■ **What you are asked to do**
Each line below needs to be returned exactly. Skip any picture.

(Records for the task begins)

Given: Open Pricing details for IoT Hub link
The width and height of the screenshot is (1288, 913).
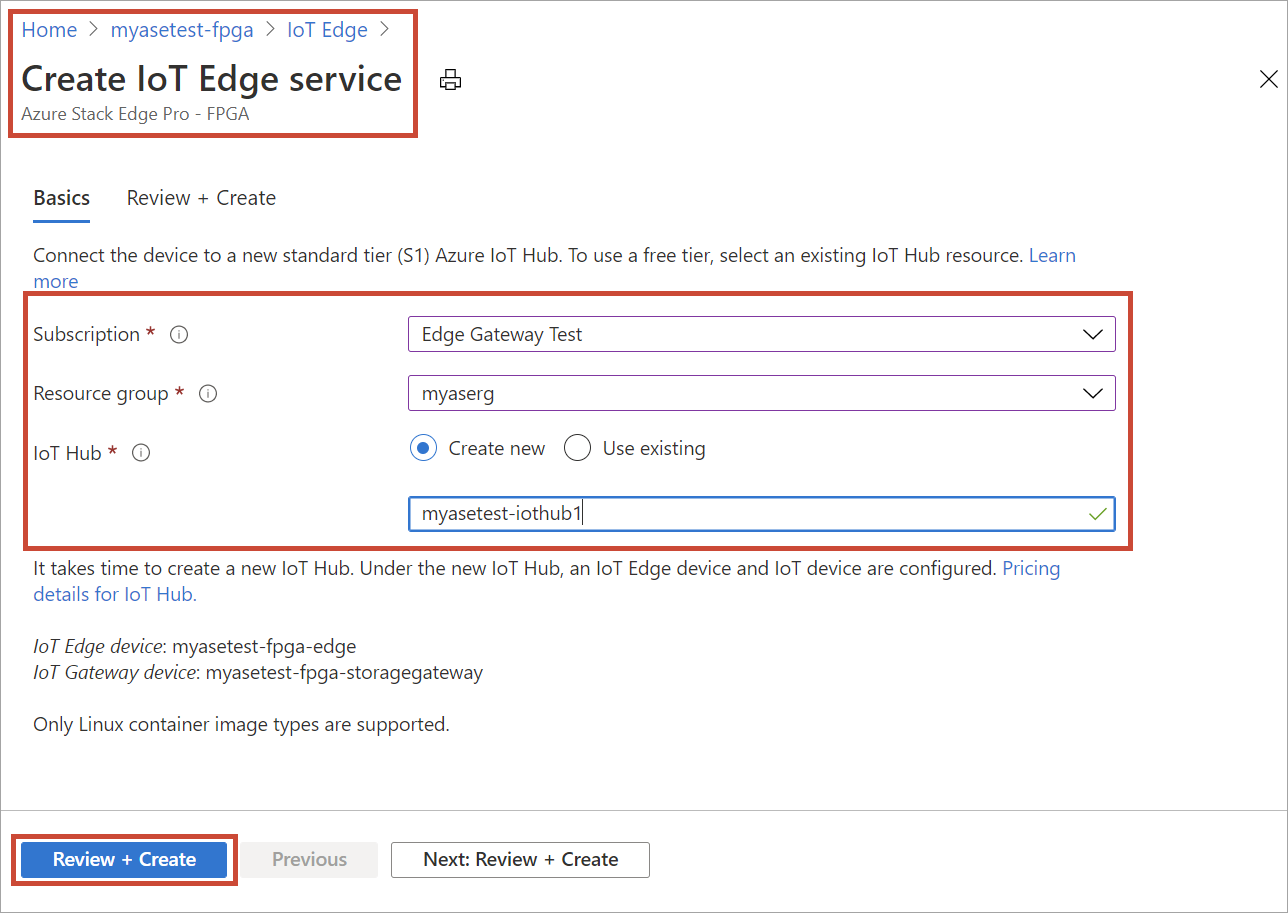Looking at the screenshot, I should tap(114, 594).
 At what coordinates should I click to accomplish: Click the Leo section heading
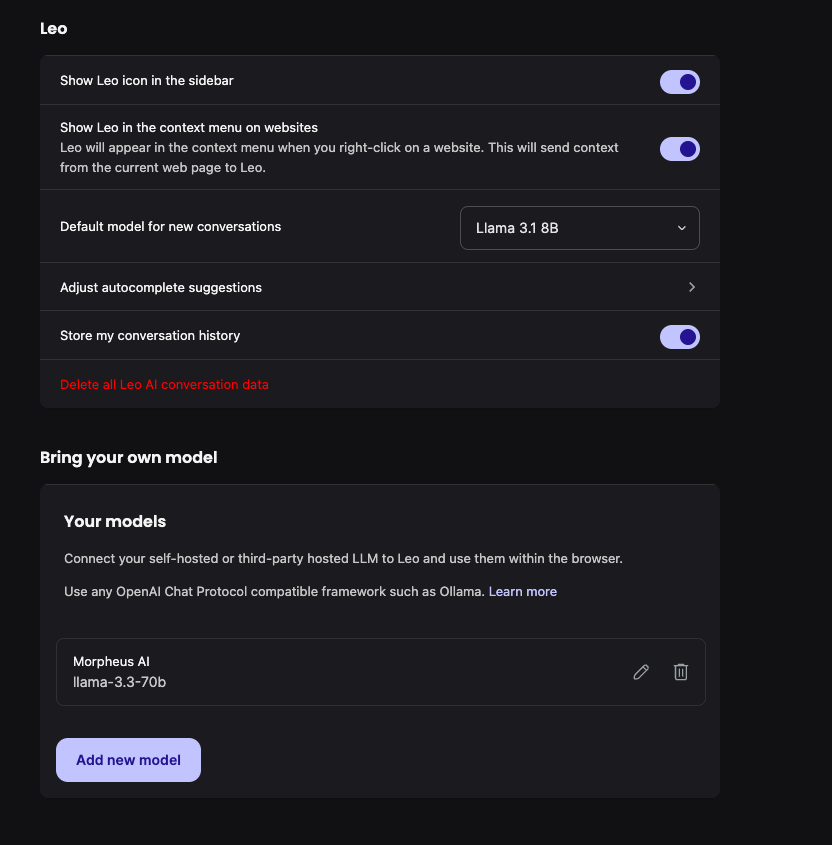[x=54, y=28]
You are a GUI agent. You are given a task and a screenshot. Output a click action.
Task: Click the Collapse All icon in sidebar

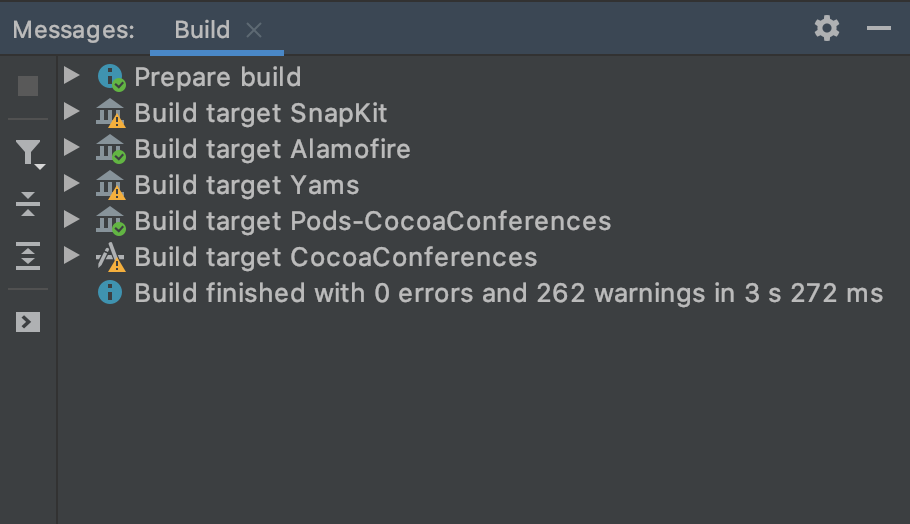[x=28, y=204]
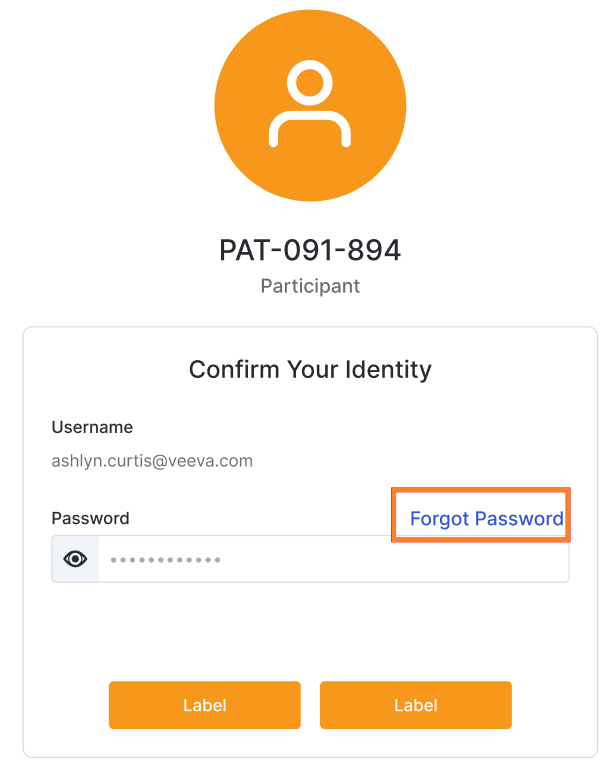Click the masked password dots
615x771 pixels.
(x=165, y=560)
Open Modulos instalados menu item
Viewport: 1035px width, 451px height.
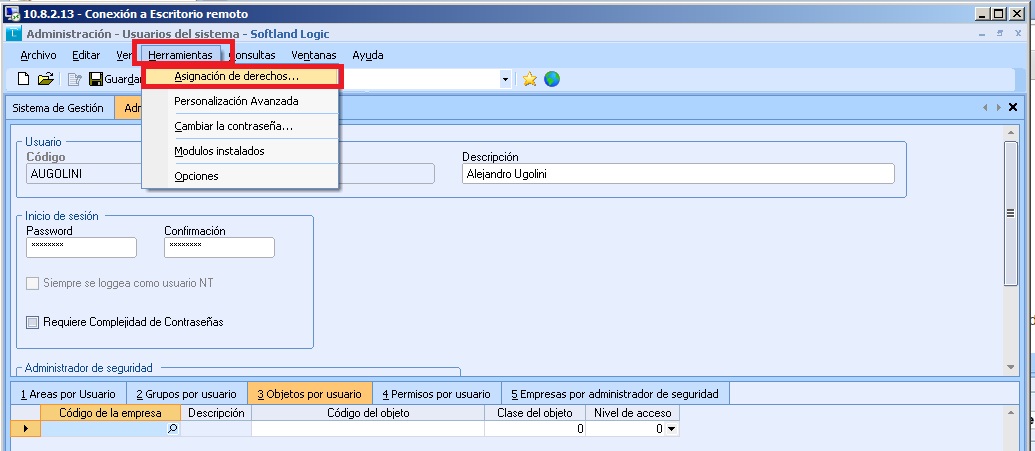[219, 151]
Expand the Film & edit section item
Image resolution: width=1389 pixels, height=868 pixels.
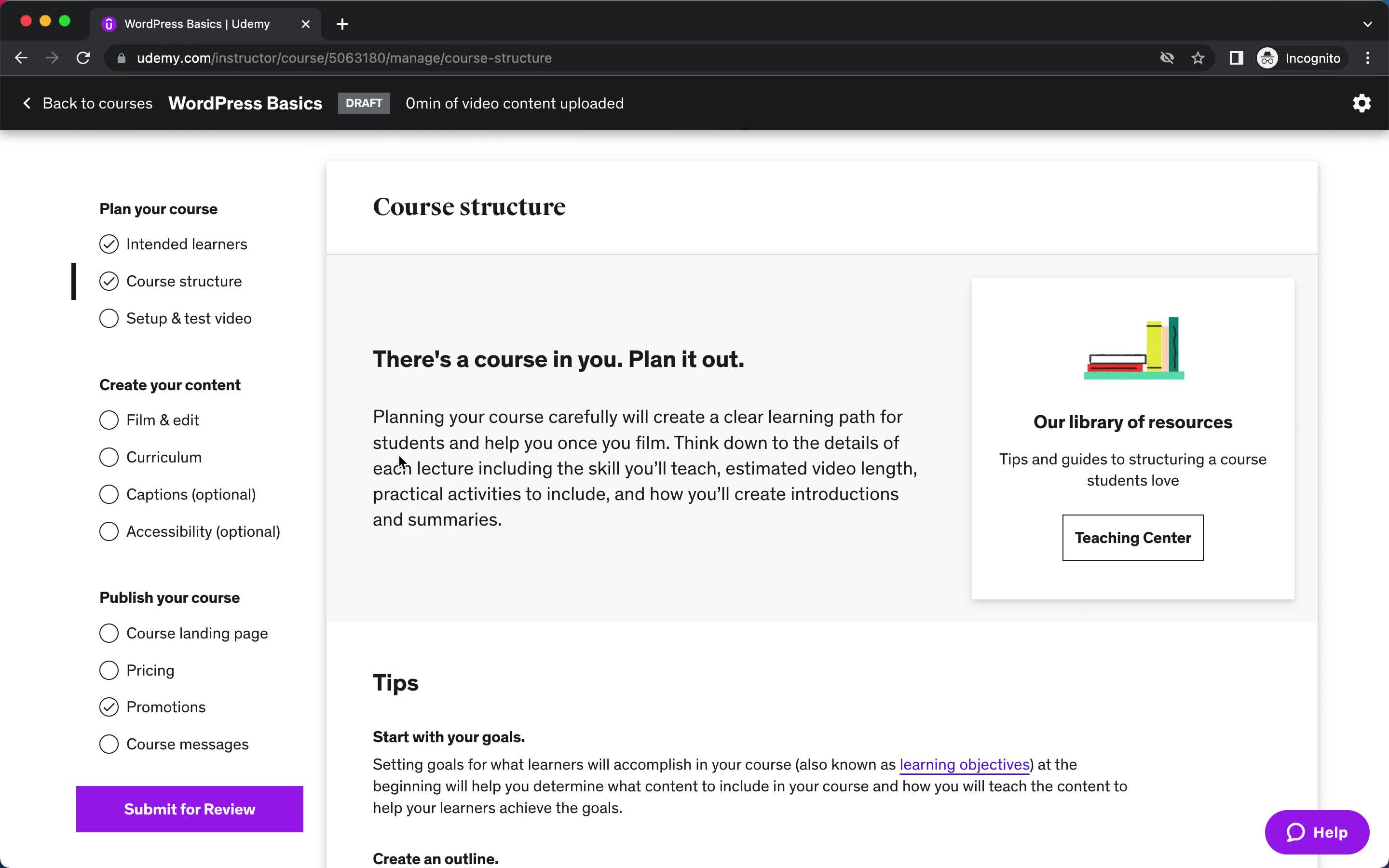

(Records for the task ends)

■ **Your solution**
Given: Open Pricing details for IoT Hub link
The width and height of the screenshot is (1288, 913).
Looking at the screenshot, I should tap(114, 594).
 At what coordinates should I click to accomplish: Click the Leo section heading
[x=54, y=28]
You are a GUI agent. You are given a task and a screenshot. Output a click action.
Task: Click the Collapse All icon in sidebar

[x=28, y=204]
Click the masked password dots
615x771 pixels.
(x=165, y=560)
Open Modulos instalados menu item
Viewport: 1035px width, 451px height.
[219, 151]
Expand the Film & edit section item
Image resolution: width=1389 pixels, height=868 pixels.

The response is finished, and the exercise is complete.